Here is a place where I document all of my projects that I work on. Some are Arduino based, other have no electronics at all. This is my junk drawer of projects collection.
Hidden Row Data
A simple Google Add-on that lets you see and save hidden (meta) data on each row in a Google Sheets. I used this project to save some data on a sheet we use at work. This allowed me to save data without making it too public so we could save different IDs to each user that was listed on a row.
Messji - An Android App
A messenger app that counts and limits your char (but not emojis 😉). The bulk of the project was spent on getting the backbones for a messenger app built. However, to spice up the app, depending on the day different emojis have different impacts on your daily limit of characters that you can send. For example, if you get a camel on Wednesday, you get a special bonus.
Spoons - A Node.js App
This web application is a built on node.js and is used to facilitate a game of spoons. The primary objective was to provide a working interface between the database and the user. Node turned out to be an excellent backbone for building this site. The styling is accomplished through a Bootstrap theme.

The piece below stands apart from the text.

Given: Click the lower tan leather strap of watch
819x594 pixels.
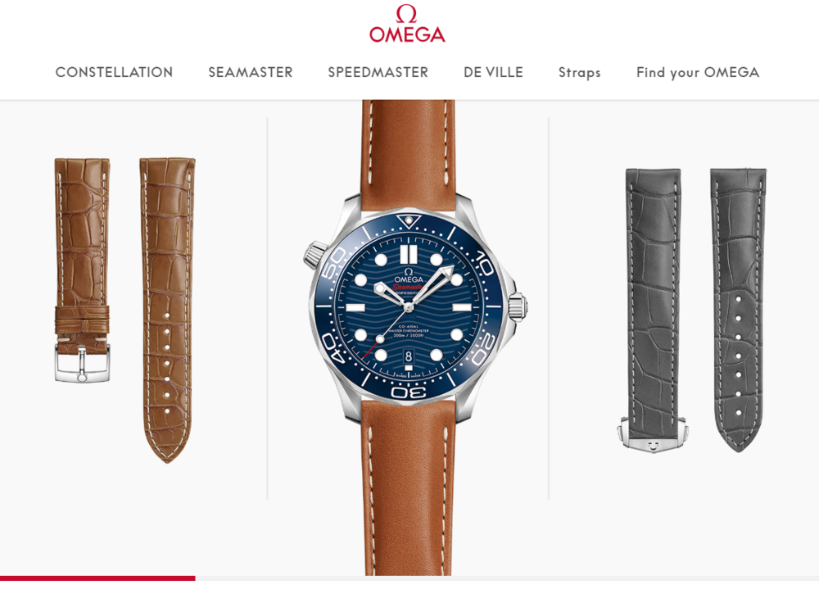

Our office needed to assign appointments made on Acuity to representative. After giving it some thought and experimenting with the software, I found that Acuity could sync with Google Calendar. From there I could use Google App Script to add these appointments to a Google Sheet which could be used to assign each appointment to a representative.
Bulk Change Google Sheets
In connection with the ‘Trello on Google Script’ project, this code will take a list of Google Sheet IDs and make changes to every sheet on the list. The tricky part was getting it to work with more than 1200 sheets. This script became necessary as we began to improve the transition process that used the sheets to track progress.
Trello on Google Script
A large project from work that takes a Google Form and creates a Trello Card when a response is submitted. The code also creates a Google Doc for every response based on the answers given. The project was used to organize a multi-department project to switch out the schools LMS. The form was sent to faculty who wanted to transition to the new LMS.
Raspberry Pi Jumbotron
The raspberry jumbotron is my collection of codes and terminal lines I ran to get a kiosk functioning at my work. Every hour it updates the webpage and every night it restarts. When powered up the raspberry pi goes to a URL, which in this case is a public Google Slide. This allowed everyone on our team to contribute to our office’s jumbotron that shares announcements and fun tips.
Learning Ruby of Rails
This is my follow along coding project from the Lynda course on learning Ruby on Rails. Previously I have made a twitter clone following the Rails for Zombies course. I like the Rails programming environment and find its prioritization of convention over configuration to not only help save time but also keep your site organized. It is an excellent language in my opinion.
AtTiny Flower Pot
This flower pot has a built-in sensor that detects when the soil is dry and lets you know. The circuit uses an ATtiny85 as the brain and copper tape as the sensor. For me, this project was the first published creation of my own original thought. It wasn’t a copy of someone else’s work with my own twist. It was fun putting different pieces together to create my own masterpiece.
Programing AtTiny with Arduino
A quick guide on getting the Arduino IDE to upload code to an Attiny chip. I created this instructable after experiencing some difficulties trying to get the Arduino IDE to work with the Attiny chip. I think my biggest take away was posting my own solution to the internet in the hopes that someone else wouldn’t have to experience it. After using so many online tutorials to learn how to code, it felt great to contribute back in my own little way. .
AtTiny Dark Detector
This little project makes an ATtiny tell you when it is dark or bright. This project is an excellent introduction to the capabilities of the ATtiny85 chip. One of the biggest takeaways for me was learning how to document a project that others could use. I encountered some difficulties with programming the ATtiny chip but after a bit of googling everything was working great. To date, this instructable has 2.6k views.